* _AUFGABENSTELLUNG 1_: Bei welchem Framework ist javaProg im Forenthread zu LDAP und AD schließlich geblieben?

++++ SEITENAUSZUG

# LDAP und AD



## javaProg (5. Dez 2006)

Hallo zusammen

Momentan muss ich mich in LDAP und AD einarbeiten. Es stellt sich die Frage was ich benutzten werde. Da ich nicht zu grossen Testaufwand betreiben möchte, benutze ich wahrscheinlich eine Penrose Server oder ApacheDS.
Bin mir aber auch noch nicht sicher über was JAVA. Spring Framewaork bietet da einiges Interessantes oder halt JNDI. Gibts es noch andere Dinge die gut sind? Habe in diesem Bereich nicht sehr viel Ahnung. Hat jemand schon Erfahrungen gemacht und kann mir da was empfehlen?

Gruss und Thx for replies


----------



## bronks (12. Dez 2006)

Ich hol das Thema hiermit wieder auf die erste Seite.


----------



## javaProg (13. Dez 2006)

Habe mich mal informiert und bin bei Spring hangengeblieben. WMI wäre noch möglich aber ist nicht puur JAVA. Mit Spring lässt sich das ganze recht schnell realisieren (schneller und einfacher als bei JNDI). Habe einen VS mit AD aufgestellt da MS noch ein bischen Tricky. ApacheDS ist gut um zu testen, brauche ich aber nicht mehr.
greets


----------

++++++++
++++ ZEILEN ZUR AUFGABE

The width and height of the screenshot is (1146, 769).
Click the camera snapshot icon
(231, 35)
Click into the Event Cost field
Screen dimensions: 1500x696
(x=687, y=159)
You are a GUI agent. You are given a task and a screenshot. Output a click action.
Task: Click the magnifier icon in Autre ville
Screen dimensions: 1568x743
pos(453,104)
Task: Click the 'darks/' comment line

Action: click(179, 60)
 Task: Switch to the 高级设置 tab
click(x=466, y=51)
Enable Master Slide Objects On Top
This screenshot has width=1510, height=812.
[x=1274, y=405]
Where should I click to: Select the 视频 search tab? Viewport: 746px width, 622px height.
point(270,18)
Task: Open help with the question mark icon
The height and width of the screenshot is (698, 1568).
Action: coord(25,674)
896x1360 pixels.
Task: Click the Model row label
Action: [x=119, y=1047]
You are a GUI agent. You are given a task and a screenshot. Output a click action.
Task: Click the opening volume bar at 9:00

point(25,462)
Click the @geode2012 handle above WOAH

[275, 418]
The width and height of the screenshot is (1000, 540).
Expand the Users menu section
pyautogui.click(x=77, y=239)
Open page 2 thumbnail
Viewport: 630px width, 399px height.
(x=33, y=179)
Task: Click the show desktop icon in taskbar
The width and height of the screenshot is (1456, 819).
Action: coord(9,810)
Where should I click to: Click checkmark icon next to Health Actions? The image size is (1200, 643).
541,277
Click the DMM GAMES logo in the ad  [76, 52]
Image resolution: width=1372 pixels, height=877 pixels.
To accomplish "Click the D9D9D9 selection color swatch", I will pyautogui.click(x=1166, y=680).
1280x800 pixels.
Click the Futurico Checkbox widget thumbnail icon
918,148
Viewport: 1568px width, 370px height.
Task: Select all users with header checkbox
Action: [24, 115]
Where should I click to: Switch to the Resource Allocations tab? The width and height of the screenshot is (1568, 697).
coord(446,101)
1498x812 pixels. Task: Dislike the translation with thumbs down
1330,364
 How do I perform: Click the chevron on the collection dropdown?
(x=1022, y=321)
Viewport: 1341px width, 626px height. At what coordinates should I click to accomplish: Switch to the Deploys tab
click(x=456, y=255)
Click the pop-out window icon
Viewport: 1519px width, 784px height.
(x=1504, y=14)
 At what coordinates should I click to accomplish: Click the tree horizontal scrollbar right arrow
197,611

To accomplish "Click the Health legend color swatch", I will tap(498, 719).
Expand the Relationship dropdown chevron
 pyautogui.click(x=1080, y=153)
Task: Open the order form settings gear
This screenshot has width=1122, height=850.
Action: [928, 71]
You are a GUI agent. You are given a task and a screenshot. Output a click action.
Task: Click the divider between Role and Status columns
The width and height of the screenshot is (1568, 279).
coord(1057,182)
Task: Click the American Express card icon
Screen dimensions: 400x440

++++++++

* _AUFGABENSTELLUNG 2_: Schreiben Sie aus den Zeilen nach dem Forenthread den Abschnitt von der Zeile mit „Task: Open help with the question mark icon“ bis einschließlich der Zeile mit „(x=1022, y=321)“ unverändert ab.

* _MUSTERLÖSUNG 1_: Bei Spring.

* _MUSTERLÖSUNG 2_:
Task: Open help with the question mark icon
The height and width of the screenshot is (698, 1568).
Action: coord(25,674)
896x1360 pixels.
Task: Click the Model row label
Action: [x=119, y=1047]
You are a GUI agent. You are given a task and a screenshot. Output a click action.
Task: Click the opening volume bar at 9:00

point(25,462)
Click the @geode2012 handle above WOAH

[275, 418]
The width and height of the screenshot is (1000, 540).
Expand the Users menu section
pyautogui.click(x=77, y=239)
Open page 2 thumbnail
Viewport: 630px width, 399px height.
(x=33, y=179)
Task: Click the show desktop icon in taskbar
The width and height of the screenshot is (1456, 819).
Action: coord(9,810)
Where should I click to: Click checkmark icon next to Health Actions? The image size is (1200, 643).
541,277
Click the DMM GAMES logo in the ad  [76, 52]
Image resolution: width=1372 pixels, height=877 pixels.
To accomplish "Click the D9D9D9 selection color swatch", I will pyautogui.click(x=1166, y=680).
1280x800 pixels.
Click the Futurico Checkbox widget thumbnail icon
918,148
Viewport: 1568px width, 370px height.
Task: Select all users with header checkbox
Action: [24, 115]
Where should I click to: Switch to the Resource Allocations tab? The width and height of the screenshot is (1568, 697).
coord(446,101)
1498x812 pixels. Task: Dislike the translation with thumbs down
1330,364
 How do I perform: Click the chevron on the collection dropdown?
(x=1022, y=321)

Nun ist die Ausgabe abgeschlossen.